The central tension in The Romance of the Faery Melusine lies between the delicate balance of secrecy and trust. In the story, the titular character Melusine offers Raymondin her love on the condition that he never sees her on Saturdays. With this oath, it symbolizes the boundary between her faery identity and her human marriage. As long as the oath is honored, their holy union should flourish. However, this fragile boundary was shattered when Raymondin’s suspicion drives him to break his oath to Melusine, revealing the narrative on how love collapses once trust is replaced by doubt.
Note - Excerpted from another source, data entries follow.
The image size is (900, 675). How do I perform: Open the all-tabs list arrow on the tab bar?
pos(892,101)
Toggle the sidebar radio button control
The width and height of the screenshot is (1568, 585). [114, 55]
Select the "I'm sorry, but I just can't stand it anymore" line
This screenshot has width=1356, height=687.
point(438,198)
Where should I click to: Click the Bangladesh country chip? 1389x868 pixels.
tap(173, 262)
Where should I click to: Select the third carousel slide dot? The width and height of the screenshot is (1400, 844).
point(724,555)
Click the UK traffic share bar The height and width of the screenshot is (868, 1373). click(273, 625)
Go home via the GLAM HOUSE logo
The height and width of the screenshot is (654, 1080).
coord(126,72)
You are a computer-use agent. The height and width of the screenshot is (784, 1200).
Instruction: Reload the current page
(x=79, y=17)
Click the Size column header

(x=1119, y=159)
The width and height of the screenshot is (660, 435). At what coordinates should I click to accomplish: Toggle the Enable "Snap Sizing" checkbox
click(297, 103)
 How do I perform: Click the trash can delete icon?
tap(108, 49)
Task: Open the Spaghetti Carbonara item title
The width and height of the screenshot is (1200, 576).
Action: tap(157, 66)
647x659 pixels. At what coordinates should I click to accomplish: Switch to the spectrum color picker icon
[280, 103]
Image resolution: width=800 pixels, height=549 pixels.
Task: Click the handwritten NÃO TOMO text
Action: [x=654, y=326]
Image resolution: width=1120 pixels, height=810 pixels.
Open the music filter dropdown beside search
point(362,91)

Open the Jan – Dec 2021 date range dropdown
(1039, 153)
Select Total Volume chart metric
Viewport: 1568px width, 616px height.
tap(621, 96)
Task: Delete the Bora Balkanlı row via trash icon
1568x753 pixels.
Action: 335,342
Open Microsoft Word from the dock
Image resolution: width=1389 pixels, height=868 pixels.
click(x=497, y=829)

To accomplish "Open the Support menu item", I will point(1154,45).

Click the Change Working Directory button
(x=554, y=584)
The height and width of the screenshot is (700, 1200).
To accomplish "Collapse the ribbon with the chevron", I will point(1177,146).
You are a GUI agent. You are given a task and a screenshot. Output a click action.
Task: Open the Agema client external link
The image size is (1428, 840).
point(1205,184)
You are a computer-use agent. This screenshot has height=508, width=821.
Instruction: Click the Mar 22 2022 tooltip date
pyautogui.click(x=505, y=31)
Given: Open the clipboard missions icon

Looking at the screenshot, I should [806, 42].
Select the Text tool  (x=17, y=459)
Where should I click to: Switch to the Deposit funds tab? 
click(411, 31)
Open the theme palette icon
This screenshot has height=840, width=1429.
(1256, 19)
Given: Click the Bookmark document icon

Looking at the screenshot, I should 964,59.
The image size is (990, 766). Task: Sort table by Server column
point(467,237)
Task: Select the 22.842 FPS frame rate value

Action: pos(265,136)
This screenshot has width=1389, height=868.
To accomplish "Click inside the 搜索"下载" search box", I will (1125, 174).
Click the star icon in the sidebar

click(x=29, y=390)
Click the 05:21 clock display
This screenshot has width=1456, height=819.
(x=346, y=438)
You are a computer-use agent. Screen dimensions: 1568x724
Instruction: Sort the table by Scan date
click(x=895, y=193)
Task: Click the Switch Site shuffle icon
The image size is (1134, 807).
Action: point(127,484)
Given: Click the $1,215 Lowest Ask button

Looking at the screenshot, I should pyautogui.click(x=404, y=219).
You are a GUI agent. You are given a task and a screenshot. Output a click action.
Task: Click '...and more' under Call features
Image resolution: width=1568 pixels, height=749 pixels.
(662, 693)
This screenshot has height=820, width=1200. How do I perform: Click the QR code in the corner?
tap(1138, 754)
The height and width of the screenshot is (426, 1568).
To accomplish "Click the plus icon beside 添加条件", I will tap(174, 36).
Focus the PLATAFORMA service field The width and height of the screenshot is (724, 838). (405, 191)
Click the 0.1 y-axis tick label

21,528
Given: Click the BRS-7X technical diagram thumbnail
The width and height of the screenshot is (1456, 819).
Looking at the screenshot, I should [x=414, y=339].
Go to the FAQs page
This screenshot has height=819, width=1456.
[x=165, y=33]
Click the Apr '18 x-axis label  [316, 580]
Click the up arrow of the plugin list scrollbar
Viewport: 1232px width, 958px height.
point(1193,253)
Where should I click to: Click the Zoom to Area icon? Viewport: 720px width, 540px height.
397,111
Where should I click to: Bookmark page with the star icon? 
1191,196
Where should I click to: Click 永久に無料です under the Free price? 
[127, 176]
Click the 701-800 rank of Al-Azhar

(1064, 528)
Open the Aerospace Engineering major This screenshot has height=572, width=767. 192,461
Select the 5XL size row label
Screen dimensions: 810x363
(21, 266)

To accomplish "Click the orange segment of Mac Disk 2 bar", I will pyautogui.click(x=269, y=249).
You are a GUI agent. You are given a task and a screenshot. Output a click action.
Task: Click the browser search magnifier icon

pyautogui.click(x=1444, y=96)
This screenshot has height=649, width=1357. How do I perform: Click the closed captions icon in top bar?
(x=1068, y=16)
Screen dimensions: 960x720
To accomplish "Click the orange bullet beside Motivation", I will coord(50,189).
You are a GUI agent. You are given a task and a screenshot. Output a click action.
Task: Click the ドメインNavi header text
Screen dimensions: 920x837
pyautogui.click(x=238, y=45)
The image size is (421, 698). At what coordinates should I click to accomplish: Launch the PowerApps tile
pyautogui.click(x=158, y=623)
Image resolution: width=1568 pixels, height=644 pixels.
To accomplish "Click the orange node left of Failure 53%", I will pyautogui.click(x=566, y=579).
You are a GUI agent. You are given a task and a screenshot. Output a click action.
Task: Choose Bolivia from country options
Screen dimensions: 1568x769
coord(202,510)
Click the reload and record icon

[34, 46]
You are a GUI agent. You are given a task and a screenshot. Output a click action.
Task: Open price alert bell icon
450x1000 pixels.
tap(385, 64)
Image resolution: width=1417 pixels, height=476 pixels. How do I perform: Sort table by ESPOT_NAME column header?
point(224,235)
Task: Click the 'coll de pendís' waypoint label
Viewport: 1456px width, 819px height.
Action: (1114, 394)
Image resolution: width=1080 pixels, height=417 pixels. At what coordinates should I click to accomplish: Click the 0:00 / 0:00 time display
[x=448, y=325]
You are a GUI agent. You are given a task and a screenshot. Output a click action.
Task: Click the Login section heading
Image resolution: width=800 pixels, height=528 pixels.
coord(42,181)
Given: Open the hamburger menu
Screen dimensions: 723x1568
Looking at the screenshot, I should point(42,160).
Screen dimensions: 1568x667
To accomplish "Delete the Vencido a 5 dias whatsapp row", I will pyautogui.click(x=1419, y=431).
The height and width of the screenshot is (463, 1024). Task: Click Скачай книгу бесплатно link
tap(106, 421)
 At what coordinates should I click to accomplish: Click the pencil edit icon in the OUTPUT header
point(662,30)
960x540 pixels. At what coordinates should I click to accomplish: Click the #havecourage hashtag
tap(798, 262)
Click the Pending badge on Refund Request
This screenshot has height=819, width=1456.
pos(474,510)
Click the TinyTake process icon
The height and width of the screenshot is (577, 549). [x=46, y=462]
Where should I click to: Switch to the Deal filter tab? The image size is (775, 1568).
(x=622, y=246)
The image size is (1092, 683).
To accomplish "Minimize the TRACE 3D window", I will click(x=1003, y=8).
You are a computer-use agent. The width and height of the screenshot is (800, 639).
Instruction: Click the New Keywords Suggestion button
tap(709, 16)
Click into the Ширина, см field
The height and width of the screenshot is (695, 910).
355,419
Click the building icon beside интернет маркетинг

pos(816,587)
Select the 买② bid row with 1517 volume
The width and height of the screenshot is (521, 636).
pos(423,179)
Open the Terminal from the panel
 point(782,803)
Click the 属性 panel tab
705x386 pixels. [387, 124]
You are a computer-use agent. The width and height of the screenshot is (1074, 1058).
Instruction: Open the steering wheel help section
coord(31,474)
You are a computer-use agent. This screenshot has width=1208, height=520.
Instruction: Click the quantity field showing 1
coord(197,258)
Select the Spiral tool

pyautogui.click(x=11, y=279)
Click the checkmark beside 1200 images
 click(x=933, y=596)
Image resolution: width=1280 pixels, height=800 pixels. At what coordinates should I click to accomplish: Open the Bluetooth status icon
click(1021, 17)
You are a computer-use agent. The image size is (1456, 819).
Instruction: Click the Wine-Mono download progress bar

Raymondin, consumed with paranoia due to rumors, spies on Melusine and bears witness to her serpent form, “Transported beyond himself, his brother’s brutal words came back to him, driving him to clamber up.” This act is portrayed as one of intrusion and potential violence, with the text exemplifying how secrecy breeds suspicion and leading the husband to imagine Melusine’s hidden life as that of a threat. Melusine herself is described using imagery that highlights her liminality, “…more pale than usual, pearled almost to transparency.” Here she is alluring yet uncanny, embodying a dual identity between that of the supernatural and human. In this moment, Raymondin’s failure in his ability to trust reveals the cultural fear of the feminine as both desirable and uncontrollable.
In this, by breaking his oath Raymondin not only loses his beloved wife, but also destroys the delicate harmony between the human and supernatural realms. Melusine’s sorrowful departure, “fate decrees it, since there is no other”, demonstrates how inevitable betrayal is once suspicion and doubt overcome faith. Where love cannot survive where one’s desire for control overcomes trust, where secrecy, when violated, turns intimacy into exile.
Great point about the ramifications of Raymondin’s choice: “In this, by breaking his oath Raymondin not only loses his beloved wife, but also destroys the delicate harmony between the human and supernatural realms.” This could be the thesis for an essay about how this story is an allegory or explanation of the relationship between literature in the environment– it teaches us about the ramifications of our choices.